In this final chapter, we return to the small problems outlined at the beginning of this book.

## 12.1. The swing state problem

1. *What kind of combinatorial optimization problem is the “swing state” problem in relation with?*

The candidate has an overall budget of $ 500 k, comparable to a capacity *C* . He must, therefore, choose which states he must invest in, knowing that each state *i* ∈ *I* has a value *v*_{i}, which corresponds to the number of voters that he will bring in, and a cost *m*_{i}. The objective is to maximize the summation of the value of all the chosen states, without exceeding the capacity. We can recognize the knapsack problem.
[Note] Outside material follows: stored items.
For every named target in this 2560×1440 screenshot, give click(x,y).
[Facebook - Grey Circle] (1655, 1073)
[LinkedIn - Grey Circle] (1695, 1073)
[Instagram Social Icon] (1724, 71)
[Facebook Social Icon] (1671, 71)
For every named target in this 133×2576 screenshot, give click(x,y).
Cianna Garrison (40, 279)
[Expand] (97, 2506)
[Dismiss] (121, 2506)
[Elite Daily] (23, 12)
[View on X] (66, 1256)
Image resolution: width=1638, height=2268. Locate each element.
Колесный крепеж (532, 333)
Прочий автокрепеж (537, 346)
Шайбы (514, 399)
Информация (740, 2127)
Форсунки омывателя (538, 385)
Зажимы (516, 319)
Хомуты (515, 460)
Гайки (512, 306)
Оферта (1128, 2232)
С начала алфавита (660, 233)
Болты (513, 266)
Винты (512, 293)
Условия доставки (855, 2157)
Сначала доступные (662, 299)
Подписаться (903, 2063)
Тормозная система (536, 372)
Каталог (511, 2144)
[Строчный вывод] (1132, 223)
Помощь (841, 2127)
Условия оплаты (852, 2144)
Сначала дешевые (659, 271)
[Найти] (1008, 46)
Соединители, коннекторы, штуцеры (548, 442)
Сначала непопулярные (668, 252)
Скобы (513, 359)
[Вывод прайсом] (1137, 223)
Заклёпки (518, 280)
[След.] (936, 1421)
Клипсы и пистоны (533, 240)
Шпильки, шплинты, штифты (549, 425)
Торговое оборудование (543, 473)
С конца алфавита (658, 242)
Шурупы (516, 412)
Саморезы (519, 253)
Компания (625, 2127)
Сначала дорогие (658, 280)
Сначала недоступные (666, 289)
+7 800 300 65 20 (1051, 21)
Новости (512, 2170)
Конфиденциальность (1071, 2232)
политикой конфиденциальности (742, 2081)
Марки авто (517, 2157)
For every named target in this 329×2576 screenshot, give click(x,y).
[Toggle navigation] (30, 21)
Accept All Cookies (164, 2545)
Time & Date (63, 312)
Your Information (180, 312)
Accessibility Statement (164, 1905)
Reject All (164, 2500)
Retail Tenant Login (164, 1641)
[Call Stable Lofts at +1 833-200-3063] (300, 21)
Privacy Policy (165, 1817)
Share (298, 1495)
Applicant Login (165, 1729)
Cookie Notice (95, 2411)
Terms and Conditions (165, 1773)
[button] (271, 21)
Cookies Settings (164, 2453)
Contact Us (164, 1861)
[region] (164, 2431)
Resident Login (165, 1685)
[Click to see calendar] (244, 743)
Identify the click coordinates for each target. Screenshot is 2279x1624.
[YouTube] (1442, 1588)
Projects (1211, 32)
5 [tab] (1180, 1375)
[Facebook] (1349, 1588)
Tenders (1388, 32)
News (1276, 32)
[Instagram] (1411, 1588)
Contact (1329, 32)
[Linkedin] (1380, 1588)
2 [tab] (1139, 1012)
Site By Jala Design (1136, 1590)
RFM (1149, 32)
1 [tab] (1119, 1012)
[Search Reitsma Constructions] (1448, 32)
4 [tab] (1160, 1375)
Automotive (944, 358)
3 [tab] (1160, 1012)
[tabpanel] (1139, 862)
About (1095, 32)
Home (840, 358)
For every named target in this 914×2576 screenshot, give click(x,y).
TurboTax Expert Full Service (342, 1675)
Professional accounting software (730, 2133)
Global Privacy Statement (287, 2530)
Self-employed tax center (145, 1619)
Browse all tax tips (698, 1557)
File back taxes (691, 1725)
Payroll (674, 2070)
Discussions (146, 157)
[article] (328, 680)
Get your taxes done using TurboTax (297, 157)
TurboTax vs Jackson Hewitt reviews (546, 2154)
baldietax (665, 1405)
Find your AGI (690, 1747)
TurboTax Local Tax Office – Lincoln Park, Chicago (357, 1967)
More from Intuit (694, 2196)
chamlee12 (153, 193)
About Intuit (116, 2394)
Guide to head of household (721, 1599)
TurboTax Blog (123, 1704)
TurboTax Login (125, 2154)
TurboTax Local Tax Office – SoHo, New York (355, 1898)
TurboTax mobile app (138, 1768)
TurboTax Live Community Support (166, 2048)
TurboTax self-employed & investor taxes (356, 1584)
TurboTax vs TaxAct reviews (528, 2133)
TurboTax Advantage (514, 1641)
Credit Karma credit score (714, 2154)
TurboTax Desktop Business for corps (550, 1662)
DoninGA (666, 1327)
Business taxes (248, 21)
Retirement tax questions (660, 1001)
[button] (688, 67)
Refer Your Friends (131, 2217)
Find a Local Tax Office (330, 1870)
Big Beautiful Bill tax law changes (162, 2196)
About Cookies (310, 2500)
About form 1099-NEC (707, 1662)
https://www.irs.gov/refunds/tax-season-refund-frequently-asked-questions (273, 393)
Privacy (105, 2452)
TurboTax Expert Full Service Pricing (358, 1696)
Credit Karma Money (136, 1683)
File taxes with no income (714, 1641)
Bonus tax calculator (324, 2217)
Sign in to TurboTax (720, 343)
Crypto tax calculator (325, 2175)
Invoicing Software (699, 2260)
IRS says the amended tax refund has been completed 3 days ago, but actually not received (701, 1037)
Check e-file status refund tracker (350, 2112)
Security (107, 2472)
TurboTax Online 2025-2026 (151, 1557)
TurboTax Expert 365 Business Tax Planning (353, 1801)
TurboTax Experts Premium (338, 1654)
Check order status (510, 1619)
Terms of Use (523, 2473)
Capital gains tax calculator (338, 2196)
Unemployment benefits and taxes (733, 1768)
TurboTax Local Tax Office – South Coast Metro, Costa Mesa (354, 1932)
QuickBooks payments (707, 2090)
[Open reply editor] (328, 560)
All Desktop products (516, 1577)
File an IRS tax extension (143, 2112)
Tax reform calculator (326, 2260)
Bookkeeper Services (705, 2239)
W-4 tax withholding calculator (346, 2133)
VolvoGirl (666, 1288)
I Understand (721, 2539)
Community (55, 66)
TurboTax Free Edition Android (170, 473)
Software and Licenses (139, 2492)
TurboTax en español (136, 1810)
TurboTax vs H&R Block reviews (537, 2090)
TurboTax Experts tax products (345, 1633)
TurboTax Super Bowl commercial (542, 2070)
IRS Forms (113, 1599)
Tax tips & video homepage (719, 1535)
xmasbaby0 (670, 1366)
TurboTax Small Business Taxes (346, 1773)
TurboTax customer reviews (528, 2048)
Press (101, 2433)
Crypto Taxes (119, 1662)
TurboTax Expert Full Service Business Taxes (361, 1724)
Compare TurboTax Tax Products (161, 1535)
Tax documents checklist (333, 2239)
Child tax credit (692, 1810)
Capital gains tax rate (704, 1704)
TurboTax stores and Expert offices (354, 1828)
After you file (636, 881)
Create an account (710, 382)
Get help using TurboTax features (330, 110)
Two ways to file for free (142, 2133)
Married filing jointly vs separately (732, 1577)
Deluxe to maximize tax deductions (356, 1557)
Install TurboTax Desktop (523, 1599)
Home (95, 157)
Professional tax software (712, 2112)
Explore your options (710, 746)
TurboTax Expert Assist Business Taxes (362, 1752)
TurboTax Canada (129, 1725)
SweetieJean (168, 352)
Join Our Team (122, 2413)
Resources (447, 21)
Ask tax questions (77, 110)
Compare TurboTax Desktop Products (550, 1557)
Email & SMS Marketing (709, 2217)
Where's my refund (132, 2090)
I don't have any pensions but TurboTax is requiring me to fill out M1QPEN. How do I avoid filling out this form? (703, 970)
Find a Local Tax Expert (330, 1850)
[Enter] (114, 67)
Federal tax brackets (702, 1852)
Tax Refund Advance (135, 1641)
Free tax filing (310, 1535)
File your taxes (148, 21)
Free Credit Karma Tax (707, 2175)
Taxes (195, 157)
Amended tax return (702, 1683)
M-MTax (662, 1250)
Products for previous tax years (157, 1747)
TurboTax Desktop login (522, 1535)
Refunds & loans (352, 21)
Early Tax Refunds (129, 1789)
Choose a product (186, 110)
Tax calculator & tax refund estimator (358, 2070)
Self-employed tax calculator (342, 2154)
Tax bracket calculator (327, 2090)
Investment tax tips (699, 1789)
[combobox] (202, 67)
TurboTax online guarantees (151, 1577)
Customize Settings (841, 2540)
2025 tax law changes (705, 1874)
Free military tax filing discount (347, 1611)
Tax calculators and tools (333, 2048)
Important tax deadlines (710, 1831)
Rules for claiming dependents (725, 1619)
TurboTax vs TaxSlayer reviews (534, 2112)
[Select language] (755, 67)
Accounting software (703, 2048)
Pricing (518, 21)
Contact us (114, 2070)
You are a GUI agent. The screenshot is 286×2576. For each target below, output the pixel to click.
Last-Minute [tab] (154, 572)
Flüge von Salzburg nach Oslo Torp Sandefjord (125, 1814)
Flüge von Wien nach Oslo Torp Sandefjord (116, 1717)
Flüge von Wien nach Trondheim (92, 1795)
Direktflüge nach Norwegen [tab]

2. *Determine a criterion according to which the states can be ranked from most interesting to least interesting. Deduce a construction heuristic from this and give its principle. What solution do you find?*

We will define as a saturated solution one for which it is not possible to add new states without violating the capacity constraint. The purpose of this question is to find a criterion that helps to sort states out. The order thus defined will allow determining which states will be selected through a greedy heuristic.

Three sorting criteria can be proposed:

- – prioritizing states that require smaller investments (cost criterion);
- – prioritizing states that give the most electoral votes (value criterion);
- – prioritizing states where the investment per electoral vote obtained is the largest (ratio criterion).

The last criterion ...